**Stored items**
[Start of Attachment]
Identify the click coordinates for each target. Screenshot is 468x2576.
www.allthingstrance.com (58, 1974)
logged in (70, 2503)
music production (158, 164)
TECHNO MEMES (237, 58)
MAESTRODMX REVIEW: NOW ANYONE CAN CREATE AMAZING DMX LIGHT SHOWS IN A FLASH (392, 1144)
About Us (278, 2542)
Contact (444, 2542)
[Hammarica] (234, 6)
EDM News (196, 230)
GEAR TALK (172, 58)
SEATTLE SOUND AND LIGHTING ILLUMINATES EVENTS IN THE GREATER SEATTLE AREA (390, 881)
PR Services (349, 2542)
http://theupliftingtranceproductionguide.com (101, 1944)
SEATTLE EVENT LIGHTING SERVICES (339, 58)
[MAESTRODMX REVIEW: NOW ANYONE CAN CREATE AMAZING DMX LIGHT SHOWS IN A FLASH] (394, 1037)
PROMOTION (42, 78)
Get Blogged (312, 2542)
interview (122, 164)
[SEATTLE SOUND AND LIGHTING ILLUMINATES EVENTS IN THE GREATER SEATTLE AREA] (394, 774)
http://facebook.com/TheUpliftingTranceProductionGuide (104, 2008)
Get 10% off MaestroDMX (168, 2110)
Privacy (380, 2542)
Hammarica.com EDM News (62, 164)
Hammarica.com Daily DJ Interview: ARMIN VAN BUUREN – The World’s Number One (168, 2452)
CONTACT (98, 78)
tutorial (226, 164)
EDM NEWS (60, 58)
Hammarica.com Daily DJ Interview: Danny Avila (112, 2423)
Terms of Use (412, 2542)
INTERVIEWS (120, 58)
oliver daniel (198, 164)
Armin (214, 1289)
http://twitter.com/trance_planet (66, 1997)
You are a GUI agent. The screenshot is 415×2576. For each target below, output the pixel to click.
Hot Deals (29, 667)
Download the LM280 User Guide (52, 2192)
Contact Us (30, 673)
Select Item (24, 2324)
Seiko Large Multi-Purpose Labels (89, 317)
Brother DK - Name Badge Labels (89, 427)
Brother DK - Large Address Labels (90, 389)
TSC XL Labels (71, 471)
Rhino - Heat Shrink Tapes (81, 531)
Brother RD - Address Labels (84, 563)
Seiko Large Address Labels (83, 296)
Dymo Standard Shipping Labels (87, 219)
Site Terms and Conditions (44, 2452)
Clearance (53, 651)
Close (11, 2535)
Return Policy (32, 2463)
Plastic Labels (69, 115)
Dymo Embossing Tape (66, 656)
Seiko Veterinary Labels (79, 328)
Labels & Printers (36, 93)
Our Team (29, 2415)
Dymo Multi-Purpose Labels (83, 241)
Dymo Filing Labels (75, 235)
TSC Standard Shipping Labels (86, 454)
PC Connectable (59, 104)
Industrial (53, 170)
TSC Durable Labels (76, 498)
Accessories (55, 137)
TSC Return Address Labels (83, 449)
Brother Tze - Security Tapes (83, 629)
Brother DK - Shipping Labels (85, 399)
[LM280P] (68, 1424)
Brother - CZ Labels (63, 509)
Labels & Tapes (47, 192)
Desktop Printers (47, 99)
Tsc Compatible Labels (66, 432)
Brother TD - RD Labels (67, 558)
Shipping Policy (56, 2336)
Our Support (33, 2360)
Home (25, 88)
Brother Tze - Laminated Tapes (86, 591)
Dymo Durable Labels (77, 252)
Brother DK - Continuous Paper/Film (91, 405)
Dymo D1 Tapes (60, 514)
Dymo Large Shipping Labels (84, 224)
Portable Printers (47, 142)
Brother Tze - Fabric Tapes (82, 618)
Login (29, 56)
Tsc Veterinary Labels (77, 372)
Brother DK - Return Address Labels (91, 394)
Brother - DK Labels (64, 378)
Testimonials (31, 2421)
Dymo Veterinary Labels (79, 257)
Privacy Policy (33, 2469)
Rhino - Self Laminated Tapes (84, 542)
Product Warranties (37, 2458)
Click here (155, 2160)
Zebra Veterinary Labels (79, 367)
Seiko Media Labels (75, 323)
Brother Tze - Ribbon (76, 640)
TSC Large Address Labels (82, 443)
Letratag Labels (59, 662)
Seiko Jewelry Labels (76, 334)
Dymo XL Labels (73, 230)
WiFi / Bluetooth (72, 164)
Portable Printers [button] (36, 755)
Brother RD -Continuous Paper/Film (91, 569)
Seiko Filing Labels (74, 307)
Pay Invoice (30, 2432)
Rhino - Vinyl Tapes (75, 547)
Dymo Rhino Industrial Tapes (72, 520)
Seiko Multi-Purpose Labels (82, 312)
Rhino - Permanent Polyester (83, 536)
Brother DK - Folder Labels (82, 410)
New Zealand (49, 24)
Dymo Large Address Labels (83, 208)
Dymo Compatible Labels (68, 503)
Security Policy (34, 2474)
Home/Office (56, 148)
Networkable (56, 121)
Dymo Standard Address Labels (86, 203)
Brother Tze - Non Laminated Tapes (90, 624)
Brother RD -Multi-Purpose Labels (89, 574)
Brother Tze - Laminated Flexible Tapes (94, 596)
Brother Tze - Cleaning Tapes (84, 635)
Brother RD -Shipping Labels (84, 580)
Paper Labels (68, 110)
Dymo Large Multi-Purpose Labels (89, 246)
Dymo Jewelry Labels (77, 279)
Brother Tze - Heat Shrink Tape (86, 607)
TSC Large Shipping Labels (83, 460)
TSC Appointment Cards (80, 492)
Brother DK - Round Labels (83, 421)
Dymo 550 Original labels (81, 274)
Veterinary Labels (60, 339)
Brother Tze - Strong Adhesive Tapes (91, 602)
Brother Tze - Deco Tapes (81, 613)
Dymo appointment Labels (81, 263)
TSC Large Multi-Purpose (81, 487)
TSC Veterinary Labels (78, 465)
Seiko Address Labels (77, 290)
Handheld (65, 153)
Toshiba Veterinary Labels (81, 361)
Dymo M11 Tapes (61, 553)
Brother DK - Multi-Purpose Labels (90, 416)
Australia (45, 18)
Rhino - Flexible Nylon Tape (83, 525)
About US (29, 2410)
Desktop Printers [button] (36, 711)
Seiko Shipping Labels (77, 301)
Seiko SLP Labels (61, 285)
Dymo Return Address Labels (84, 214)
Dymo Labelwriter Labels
[End of Attachment]
**INSTRUCTIONS FOR THE TASK**
Write down every line of the data above that includes the string "Multi".

**RESPONSE**
Seiko Large Multi-Purpose Labels (89, 317)
Dymo Multi-Purpose Labels (83, 241)
Seiko Multi-Purpose Labels (82, 312)
Brother RD -Multi-Purpose Labels (89, 574)
Dymo Large Multi-Purpose Labels (89, 246)
TSC Large Multi-Purpose (81, 487)
Brother DK - Multi-Purpose Labels (90, 416)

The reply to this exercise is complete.